= Gedenke, Herr, wie es uns gehet, BWV 217 =

Church cantata by Johann Christoph Altnickol

Gedenke, Herr, wie es uns gehet (Be mindful of our condition, Lord), BWV 217, (Note: "BWV" is Bach-Werke-Verzeichnis, a thematic catalogue of Bach's works.) is a church cantata, formerly attributed to Johann Sebastian Bach. It is now attributed to Johann Christoph Altnickol, Bach's son-in-law.

== History and text ==
The unknown composer wrote this piece for the First Sunday after Epiphany. The librettist is also unknown.
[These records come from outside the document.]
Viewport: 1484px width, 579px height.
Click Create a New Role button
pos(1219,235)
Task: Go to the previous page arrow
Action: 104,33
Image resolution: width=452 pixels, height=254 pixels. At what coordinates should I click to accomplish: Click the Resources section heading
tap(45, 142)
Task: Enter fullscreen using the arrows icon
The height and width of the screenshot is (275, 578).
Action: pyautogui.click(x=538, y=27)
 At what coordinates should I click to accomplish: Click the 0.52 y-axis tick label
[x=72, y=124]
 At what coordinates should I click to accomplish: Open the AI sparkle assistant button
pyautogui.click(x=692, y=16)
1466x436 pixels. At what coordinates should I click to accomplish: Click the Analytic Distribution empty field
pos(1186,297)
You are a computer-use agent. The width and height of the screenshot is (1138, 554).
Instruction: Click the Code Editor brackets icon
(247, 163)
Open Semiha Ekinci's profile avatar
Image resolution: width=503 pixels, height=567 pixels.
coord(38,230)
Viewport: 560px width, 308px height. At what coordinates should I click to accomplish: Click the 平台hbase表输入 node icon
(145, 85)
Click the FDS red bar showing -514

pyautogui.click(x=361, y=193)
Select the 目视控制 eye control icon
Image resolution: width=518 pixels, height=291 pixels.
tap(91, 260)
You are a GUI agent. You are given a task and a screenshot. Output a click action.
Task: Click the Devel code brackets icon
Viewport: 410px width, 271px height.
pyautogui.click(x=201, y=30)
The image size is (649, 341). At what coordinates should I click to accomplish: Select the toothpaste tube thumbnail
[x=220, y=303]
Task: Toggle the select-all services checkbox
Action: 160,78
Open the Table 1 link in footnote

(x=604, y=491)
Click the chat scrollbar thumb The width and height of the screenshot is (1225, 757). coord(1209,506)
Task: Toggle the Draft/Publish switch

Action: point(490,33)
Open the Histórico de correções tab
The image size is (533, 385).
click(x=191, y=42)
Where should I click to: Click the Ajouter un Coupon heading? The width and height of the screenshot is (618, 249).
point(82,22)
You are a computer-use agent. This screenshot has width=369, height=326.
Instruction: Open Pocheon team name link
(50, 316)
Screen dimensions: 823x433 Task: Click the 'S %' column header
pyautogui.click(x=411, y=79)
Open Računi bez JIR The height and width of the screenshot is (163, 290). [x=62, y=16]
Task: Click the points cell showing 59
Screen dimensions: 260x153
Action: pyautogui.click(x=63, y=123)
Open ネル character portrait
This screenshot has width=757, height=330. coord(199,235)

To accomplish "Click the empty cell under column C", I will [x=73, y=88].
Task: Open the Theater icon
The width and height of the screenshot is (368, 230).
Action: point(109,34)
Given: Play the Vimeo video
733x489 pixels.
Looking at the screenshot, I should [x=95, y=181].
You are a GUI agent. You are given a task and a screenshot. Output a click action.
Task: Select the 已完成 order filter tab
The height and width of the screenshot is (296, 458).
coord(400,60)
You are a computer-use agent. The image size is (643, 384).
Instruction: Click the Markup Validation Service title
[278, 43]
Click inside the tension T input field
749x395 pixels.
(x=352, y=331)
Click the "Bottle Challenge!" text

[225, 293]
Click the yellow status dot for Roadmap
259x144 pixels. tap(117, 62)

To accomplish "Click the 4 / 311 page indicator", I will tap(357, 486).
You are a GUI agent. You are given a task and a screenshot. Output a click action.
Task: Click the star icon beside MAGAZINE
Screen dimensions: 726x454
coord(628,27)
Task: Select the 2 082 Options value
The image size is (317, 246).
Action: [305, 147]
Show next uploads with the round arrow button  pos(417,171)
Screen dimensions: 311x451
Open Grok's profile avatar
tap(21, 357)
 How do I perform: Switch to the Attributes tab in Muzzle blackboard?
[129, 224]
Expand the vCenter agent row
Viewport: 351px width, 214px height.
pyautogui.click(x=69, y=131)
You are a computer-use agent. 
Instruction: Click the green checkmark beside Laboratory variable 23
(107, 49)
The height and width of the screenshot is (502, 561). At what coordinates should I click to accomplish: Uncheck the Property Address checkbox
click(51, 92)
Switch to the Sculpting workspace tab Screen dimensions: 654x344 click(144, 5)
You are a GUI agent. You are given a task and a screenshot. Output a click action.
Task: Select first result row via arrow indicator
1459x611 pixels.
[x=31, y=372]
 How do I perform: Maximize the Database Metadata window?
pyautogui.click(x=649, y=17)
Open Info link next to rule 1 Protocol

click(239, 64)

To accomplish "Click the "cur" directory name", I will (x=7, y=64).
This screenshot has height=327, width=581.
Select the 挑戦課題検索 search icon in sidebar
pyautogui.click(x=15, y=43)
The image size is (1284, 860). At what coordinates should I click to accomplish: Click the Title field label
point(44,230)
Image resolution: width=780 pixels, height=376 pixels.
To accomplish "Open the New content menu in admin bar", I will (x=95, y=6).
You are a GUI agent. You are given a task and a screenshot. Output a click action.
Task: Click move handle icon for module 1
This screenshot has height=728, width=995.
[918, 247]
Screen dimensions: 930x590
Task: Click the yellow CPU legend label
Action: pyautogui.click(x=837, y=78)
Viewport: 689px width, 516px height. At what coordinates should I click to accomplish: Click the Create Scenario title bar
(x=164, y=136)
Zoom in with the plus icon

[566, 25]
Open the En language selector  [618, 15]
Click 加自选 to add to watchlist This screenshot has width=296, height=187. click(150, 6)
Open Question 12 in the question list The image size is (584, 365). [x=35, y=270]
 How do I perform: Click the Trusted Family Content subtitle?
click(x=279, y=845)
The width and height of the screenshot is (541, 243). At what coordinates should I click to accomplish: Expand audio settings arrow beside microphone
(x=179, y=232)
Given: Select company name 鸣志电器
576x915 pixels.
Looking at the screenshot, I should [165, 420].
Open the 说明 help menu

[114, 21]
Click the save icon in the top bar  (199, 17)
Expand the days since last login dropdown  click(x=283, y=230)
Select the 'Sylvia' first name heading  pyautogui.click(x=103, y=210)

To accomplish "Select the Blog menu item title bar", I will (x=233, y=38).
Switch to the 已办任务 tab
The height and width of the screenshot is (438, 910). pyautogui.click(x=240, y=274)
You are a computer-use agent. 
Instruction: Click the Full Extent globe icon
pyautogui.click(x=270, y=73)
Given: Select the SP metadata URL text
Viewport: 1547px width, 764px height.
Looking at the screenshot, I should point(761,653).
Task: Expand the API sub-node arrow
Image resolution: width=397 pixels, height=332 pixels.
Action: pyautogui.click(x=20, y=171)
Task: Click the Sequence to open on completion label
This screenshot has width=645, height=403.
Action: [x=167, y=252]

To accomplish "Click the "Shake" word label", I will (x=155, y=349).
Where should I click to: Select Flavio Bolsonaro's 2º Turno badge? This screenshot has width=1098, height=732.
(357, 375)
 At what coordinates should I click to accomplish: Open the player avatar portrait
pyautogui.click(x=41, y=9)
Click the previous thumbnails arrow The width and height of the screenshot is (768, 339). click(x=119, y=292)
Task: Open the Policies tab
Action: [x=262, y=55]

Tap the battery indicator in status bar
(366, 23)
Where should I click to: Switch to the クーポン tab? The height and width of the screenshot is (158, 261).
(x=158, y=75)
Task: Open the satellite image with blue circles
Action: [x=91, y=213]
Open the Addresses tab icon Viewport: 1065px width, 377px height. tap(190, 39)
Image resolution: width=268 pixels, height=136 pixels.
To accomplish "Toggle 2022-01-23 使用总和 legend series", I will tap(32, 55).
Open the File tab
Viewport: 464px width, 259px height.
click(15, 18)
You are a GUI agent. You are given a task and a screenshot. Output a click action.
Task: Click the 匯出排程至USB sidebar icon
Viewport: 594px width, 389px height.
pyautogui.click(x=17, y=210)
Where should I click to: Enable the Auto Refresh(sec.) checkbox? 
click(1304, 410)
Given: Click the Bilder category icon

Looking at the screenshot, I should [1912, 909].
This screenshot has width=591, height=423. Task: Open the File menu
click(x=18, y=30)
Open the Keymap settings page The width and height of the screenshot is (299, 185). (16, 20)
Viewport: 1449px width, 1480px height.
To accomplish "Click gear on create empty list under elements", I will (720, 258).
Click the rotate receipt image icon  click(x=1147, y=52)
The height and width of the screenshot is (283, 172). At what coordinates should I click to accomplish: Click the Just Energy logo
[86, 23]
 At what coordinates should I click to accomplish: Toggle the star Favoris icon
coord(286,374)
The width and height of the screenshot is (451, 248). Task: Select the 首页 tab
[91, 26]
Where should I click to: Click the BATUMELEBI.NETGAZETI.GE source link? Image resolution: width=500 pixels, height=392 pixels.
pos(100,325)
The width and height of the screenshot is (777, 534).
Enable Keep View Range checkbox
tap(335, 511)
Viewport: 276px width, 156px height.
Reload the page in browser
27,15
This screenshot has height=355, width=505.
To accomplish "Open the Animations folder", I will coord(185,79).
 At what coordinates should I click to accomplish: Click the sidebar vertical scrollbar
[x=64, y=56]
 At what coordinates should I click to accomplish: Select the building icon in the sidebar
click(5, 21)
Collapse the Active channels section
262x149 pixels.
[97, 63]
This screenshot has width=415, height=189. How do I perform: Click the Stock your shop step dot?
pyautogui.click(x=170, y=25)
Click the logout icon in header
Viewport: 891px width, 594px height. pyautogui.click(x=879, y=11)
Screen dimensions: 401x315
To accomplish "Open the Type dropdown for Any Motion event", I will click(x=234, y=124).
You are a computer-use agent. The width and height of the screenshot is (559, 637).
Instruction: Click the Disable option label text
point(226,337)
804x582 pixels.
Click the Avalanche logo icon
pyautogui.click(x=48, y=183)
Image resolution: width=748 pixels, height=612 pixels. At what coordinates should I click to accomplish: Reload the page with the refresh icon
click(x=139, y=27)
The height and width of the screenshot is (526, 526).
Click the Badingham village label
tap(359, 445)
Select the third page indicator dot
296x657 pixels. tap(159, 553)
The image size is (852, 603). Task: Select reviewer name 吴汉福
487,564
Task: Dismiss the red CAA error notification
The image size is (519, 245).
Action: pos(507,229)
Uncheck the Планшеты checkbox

== Scoring and structure ==
The cantata is scored for SATB soloists and choir, flauto traverso, two violins, viola and basso continuo.

It has five movements:
1. Chorus: Gedenke, Herr, wie es uns gehet
2. Recitativ (soprano): Ach, Jesus ist verloren
3. Aria (alto): Saget mir, beliebte Felder
4. Duet recitative and arioso (tenor and bass): Sei, kummervolles Herz, getrost
5. Chorus: Ändert euch, ihr Klagelieder

== Recording ==
- Alsfelder Vokalensemble / Steintor Barock Bremen, Wolfgang Helbich. The Apocryphal Bach Cantatas. CPO, 1991.